___ Исходный текст ___

Выбрать главу

В полицейских досье фамилия Керенского впервые появляется в январе 1905 года как одного из подписавших заявление протеста против ареста ряда представителей радикальной столичной интеллигенции. В декабре того же года при обыске у Керенского были обнаружены эсеровские прокламации, запрещенная множительная техника и заряженный револьвер{254}. Керенский был арестован, три месяца провел под стражей, но за недостатком улик выпущен на свободу. Впрочем, и позднее он оставался под негласным надзором полиции, фигурируя в отчетах филеров под кличкой «Скорый».

Арест в немалой мере определил характер дальнейших занятий Керенского. Как адвокат он выступал прежде всего на политических процессах. Самым известным из них был процесс армянской партии «Дашнакцутюн» и дело туркестанской организации социалистов-революционеров. В 1912 году, когда по стране прогремело известие о расстреле рабочих на Ленских золотых приисках, Керенский сам поехал на место событий, где провел собственное расследование. Итогом этого стала брошюра «Правда о Лене», немедленно конфискованная полицией и тем прибавившая популярности ее автору.

Растущая известность позволила Керенскому попробовать себя в политике. В том же 1912 году он был избран депутатом IV Думы от города Вольска Саратовской губернии. Для того чтобы иметь возможность баллотироваться, ему пришлось купить там дом за 200 рублей и превратиться таким образом в Вольского домовладельца. В Думе Керенский возглавил фракцию трудовиков и быстро стал одним из самых популярных ораторов. Но пик его карьеры приходится все-таки на 1917 год. В первом составе Временного правительства он министр юстиции, с мая — военный министр, с июля — министр-председатель.

Какие же качества позволили Керенскому пробиться на вершину власти? Поначалу лидеры крупнейших фракций Думы относились к Керенскому с оттенком снисхождения, как и к возглавляемой им трудовой группе. Но то, за кем пойдут бессловесные трудовики, нередко определяло итоги голосования, и думские вожди сами не заметили, как оказались в зависимости от Керенского. С началом мировой войны его имя фигурирует во всех политических комбинациях, обсуждавшихся в парламентских кулуарах. Поэтому появление его в первом составе Временного правительства не выглядело случайным, хотя занятый им пост министра юстиции и не относился к числу наиболее значимых. Но революция кардинально изменила прежние правила игры, и Керенский быстрее других сумел приспособиться к этому.

___ Фрагмент данных ___

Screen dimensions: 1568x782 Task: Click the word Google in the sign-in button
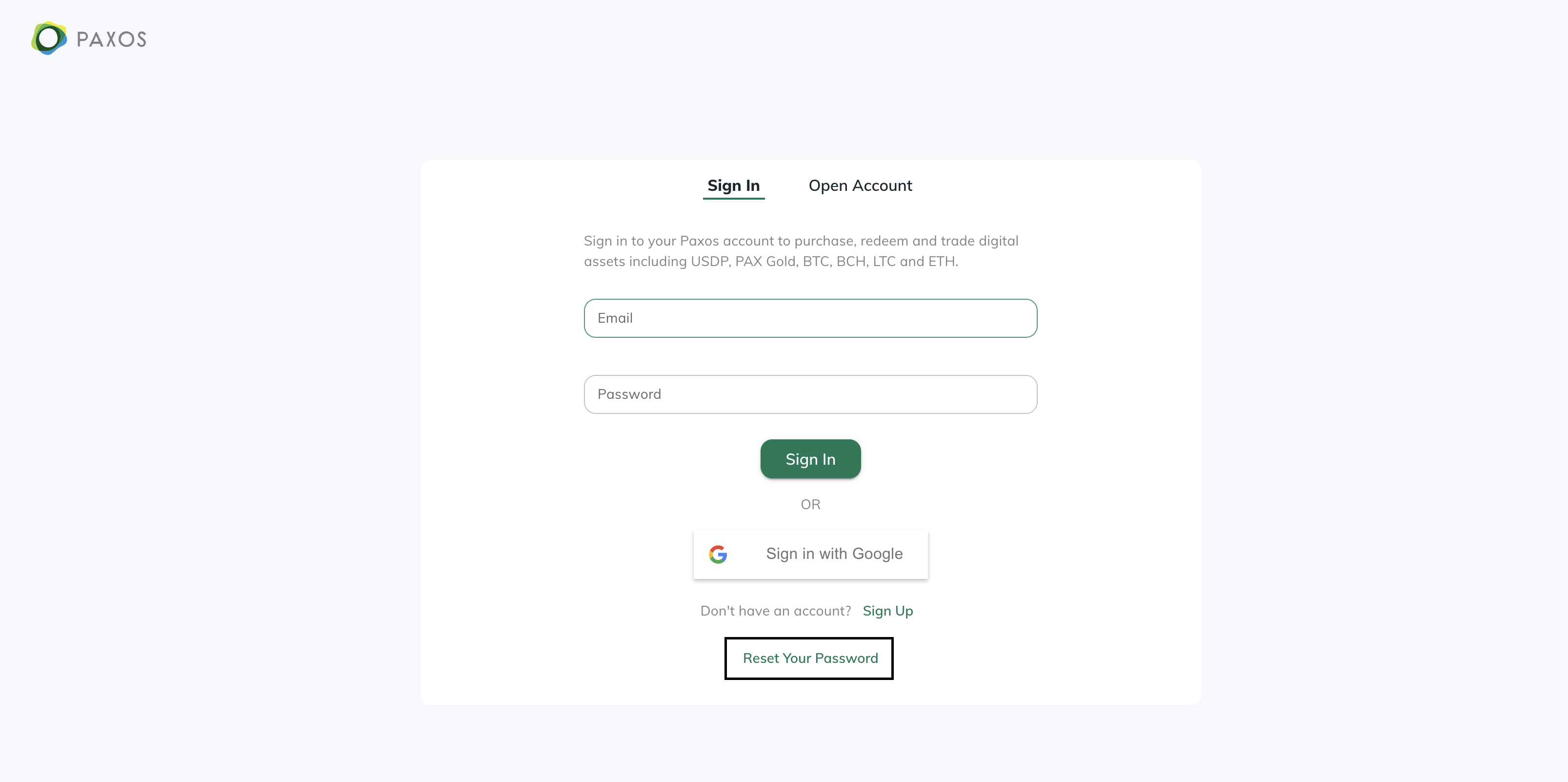pos(877,554)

___

• Цель задания: Пожалуйста, перескажите короче абзац текста о Керенском, который начинается словами «Растущая известность позволила», и сохраните его основные факты. Приведенные выше строки здесь не понадобятся.

• Ответ к заданию: Растущая известность позволила Керенскому заняться политикой. В 1912 году его избрали депутатом IV Думы от Вольска Саратовской губернии. Чтобы баллотироваться, он купил там дом за 200 рублей. В Думе он возглавил фракцию трудовиков и быстро стал одним из самых популярных ораторов. Пик его карьеры пришелся на 1917 год. В первом составе Временного правительства он был министром юстиции, с мая стал военным министром, с июля министром-председателем.